SOURCE TEXT Start Marker
Dexedrine has been prescribed for depression before, and since I have a low tolerance of weed, I didn't need to take very much. However, I'm not a doctor and I can't tell you how severe my own depression/apathy/blueness was.

I do however know that I wasted a year doing nothing, working in a Chinese restaurant for wayyyy below minimum wage, being yelled at constantly and never having a day off. I don't know what that constitutes as, but 12-14 hour workdays where I made around 2-3 dollars wouldn't make anyone happy.

So to the OP, sorry if I underestimated your symptoms. If you could be more clear, maybe I could help.
 
^Dexedrine was prescribed for depression long before the dangers were known, now that is absolutely not a recognized indication for its use.

There probably are doctors out there who have Rx'd it in recent years for treatment-resistant depression but I imagine that if this was widely known, there is a good chance they'd lose their license for doing that. Same with prescribing any recreational drug for depression, given what we now understand about addiction and mental illness, its more likely to do harm than good.
SOURCE TEXT End Marker
-- WHAT NEEDS TO BE DONE --
Write what comes next in the forum discussion about prescribing Dexedrine for depression, starting right after its last sentence. The data further down isn't needed for anything here.
SOURCE DATA Start Marker
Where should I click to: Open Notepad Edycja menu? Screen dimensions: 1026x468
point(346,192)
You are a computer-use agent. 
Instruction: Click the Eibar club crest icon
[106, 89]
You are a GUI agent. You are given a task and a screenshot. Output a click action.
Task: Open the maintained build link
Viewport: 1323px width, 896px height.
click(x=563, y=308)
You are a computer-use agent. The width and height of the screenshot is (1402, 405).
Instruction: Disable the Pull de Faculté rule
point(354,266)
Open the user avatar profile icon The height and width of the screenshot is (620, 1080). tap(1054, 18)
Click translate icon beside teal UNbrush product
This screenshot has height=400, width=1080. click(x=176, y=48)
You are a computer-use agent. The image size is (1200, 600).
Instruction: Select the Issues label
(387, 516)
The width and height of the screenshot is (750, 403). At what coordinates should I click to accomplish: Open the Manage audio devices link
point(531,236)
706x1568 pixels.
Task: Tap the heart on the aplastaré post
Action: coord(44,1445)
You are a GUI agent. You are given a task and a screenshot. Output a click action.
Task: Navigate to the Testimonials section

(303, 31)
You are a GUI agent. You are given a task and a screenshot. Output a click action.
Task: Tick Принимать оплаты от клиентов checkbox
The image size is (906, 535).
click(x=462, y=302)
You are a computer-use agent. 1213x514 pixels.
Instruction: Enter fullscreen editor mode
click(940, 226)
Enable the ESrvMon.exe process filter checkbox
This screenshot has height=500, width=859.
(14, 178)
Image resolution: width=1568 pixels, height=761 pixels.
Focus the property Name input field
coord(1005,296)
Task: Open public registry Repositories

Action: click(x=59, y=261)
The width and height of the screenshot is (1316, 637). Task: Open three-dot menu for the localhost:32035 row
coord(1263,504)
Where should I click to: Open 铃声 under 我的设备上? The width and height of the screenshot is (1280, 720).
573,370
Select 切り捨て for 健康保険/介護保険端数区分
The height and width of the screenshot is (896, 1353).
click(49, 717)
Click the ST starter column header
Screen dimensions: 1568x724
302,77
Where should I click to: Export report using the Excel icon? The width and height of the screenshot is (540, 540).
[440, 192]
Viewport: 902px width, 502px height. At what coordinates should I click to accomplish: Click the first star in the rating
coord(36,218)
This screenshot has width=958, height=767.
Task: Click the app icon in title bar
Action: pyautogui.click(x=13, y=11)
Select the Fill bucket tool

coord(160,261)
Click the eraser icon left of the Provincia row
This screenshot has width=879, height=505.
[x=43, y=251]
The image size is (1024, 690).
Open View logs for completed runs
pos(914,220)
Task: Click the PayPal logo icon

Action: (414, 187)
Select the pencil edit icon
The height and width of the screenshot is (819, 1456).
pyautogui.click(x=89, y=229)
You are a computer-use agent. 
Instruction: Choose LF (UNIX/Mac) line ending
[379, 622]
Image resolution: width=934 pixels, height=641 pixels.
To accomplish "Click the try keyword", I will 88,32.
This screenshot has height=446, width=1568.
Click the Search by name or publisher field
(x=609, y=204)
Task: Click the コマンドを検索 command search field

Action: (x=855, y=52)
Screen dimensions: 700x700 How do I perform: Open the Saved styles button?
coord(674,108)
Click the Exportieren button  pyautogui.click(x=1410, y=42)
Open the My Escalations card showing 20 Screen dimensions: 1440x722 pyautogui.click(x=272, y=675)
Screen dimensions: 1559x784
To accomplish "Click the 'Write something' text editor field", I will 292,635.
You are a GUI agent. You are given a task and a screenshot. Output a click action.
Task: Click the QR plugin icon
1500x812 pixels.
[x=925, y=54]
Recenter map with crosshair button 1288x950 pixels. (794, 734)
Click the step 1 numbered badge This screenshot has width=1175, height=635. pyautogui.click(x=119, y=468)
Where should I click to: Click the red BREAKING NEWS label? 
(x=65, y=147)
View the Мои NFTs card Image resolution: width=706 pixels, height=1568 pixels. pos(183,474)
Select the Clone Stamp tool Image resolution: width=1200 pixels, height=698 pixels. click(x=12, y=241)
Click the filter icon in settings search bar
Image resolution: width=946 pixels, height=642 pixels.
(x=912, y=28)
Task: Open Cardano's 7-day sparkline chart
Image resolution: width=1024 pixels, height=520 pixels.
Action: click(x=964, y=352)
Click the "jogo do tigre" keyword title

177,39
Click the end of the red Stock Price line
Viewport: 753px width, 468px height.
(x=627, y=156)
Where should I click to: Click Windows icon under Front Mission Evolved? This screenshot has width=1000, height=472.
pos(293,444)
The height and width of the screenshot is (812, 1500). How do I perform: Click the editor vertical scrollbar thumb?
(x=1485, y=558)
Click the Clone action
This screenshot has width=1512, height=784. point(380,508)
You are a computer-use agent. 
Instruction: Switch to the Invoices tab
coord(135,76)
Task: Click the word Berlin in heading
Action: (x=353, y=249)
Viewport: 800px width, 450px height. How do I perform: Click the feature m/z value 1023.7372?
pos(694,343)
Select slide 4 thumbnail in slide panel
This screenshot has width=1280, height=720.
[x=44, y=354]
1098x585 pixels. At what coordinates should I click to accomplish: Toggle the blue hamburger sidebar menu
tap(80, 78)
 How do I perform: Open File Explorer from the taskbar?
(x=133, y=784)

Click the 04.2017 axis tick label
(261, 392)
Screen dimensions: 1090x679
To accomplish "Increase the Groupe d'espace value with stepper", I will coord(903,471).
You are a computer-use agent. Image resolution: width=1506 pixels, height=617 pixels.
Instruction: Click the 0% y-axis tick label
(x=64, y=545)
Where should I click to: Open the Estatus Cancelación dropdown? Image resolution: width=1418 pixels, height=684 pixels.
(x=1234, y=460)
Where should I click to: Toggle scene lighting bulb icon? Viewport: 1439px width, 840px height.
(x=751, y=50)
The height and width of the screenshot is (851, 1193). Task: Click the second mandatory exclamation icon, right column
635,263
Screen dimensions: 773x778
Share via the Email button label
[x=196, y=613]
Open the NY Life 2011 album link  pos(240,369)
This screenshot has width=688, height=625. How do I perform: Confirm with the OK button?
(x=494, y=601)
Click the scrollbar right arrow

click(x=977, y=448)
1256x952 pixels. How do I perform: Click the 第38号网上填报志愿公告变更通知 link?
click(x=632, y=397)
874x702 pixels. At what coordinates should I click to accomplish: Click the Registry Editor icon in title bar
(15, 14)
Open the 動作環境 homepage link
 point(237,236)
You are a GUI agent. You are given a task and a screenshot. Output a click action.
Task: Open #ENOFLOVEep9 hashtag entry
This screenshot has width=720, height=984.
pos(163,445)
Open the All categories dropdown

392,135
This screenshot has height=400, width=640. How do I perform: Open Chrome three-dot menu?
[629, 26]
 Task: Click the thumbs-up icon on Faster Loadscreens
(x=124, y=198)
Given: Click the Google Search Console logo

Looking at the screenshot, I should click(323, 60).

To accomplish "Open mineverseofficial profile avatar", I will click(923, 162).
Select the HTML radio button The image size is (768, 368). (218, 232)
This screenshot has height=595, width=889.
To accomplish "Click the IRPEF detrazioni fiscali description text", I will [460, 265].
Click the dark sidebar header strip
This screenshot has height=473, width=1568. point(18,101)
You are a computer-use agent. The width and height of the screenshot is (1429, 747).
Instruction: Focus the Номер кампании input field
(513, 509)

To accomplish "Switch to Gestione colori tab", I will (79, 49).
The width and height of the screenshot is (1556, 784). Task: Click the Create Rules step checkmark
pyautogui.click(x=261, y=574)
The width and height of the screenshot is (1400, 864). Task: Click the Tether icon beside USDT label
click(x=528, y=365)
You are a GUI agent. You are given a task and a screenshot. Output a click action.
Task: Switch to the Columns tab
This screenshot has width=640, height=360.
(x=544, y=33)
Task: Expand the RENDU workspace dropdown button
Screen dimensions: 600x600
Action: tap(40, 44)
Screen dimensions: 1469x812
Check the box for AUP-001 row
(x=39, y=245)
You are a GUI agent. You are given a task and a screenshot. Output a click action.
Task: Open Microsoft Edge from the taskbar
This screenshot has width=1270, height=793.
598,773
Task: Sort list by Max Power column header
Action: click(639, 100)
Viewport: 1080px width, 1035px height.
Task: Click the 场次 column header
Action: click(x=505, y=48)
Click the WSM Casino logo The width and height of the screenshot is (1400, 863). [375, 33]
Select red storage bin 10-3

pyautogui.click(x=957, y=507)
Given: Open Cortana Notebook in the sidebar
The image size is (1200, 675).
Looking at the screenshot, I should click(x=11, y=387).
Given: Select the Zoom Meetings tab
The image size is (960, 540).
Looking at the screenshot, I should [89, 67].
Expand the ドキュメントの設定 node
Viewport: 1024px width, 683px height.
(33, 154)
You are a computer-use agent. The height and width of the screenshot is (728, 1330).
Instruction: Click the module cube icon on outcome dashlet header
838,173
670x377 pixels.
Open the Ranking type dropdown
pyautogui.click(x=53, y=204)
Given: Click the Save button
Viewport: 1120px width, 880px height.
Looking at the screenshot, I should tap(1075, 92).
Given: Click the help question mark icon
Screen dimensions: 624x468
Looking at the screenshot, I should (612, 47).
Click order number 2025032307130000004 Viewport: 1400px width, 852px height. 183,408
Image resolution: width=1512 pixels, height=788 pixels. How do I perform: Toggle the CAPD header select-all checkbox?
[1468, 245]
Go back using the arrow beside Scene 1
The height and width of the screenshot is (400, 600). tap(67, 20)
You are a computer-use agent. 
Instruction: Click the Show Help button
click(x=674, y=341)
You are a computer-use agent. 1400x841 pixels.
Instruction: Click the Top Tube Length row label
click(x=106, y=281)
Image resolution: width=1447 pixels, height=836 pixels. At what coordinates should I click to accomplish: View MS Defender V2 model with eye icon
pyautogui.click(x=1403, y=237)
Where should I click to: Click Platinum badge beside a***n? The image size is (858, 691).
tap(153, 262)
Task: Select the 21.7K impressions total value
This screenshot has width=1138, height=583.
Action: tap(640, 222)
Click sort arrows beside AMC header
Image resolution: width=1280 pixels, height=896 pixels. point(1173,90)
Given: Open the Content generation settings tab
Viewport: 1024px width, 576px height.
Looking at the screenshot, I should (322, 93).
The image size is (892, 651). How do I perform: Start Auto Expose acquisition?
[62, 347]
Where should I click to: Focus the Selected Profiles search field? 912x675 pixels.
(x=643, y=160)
SOURCE DATA End Marker
-- RESULT --
noonoo, I think the point at which you need to seek help is if you are feeling bad most days, and if your symptoms are inhibiting your every-day activities. As you would probably know, depression can manifest itself differently at different stages in our lives, so just because you're feeling differently to the last time you were depressed doesn't mean you are or aren't depressed this time. If that makes sense? You don't necessarily need to put a label on how you're feeling either, if you're not feeling right, if you're not happy, you should get help. Are you seeing a counsellor/therapist at the moment? Perhaps it might be worth getting in touch with them to discuss how you're feeling. Your medication might need to be altered if you think it's no longer having the desired effect.

Also, just to clarify, the use of recreational substances to try and self-medicate depression is a potentially very dangerous suggestion. It may work for some people, and that is great! But for most people suffering with depression, anxiety, and many other psychological issues, recreational substances will most likely make the situation a WHOLE lot worse. To be safe, one should NEVER self-medicate. Always seek professional help.